Files
bi_150-vllm/vllm/v1/spec_decode/multi_layer_eagle.py

505 lines
16 KiB
Python

# SPDX-License-Identifier: Apache-2.0
# SPDX-FileCopyrightText: Copyright contributors to the vLLM project
from typing import Any
import numpy as np
import torch
from vllm.config import VllmConfig
from vllm.forward_context import set_forward_context
from vllm.triton_utils import tl, triton
from vllm.v1.attention.backend import (
CommonAttentionMetadata,
)
from vllm.v1.spec_decode.eagle import EagleProposer
from vllm.v1.spec_decode.metadata import MultiLayerEagleMetadata
BLOCK_HIDDEN = 128
BLOCK_TOKENS = 128
class MultiLayerEagleProposer(EagleProposer):
def __init__(
self,
vllm_config: VllmConfig,
device: torch.device,
runner=None,
):
super().__init__(vllm_config, device, runner)

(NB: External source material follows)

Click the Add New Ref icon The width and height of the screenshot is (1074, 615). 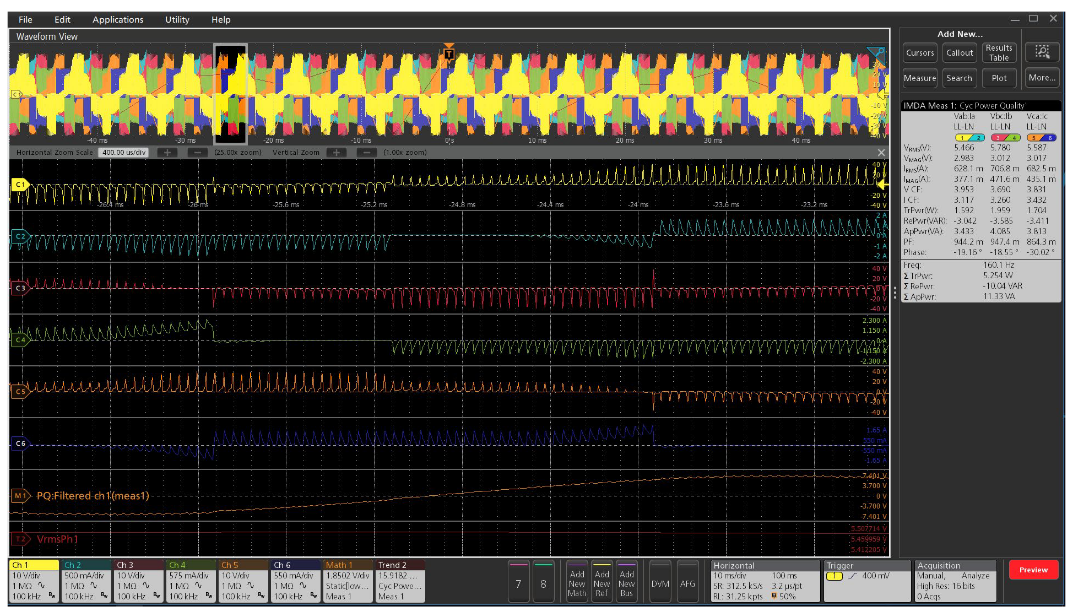pos(601,580)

self.layer_num: int = getattr(
self.speculative_config.draft_model_config.hf_text_config,
"n_predict", 0
)
self.num_speculative_tokens: int = (
self.speculative_config.num_speculative_tokens
)
def adjust_input(
self,
batch_size: int,
target_token_ids: torch.Tensor,
target_positions: torch.Tensor,
target_hidden_states: torch.Tensor,
token_indices_to_sample: torch.Tensor,
common_attn_metadata: CommonAttentionMetadata,
multi_layer_eagle_metadata: MultiLayerEagleMetadata | None = None,
) -> tuple[torch.Tensor, torch.Tensor, torch.Tensor, Any]:
assert multi_layer_eagle_metadata is not None
if token_indices_to_sample is None:
token_indices_to_sample = (
common_attn_metadata.query_start_loc[1:] - 1
)
MAX_SHIFT = self.layer_num
assert MAX_SHIFT > 0
prev_token_ids = target_token_ids.clone()
prev_positions = target_positions.clone()
prev_hidden_states = target_hidden_states.clone()
slot_mapping = common_attn_metadata.slot_mapping
start_token_indices = common_attn_metadata.query_start_loc[:-1]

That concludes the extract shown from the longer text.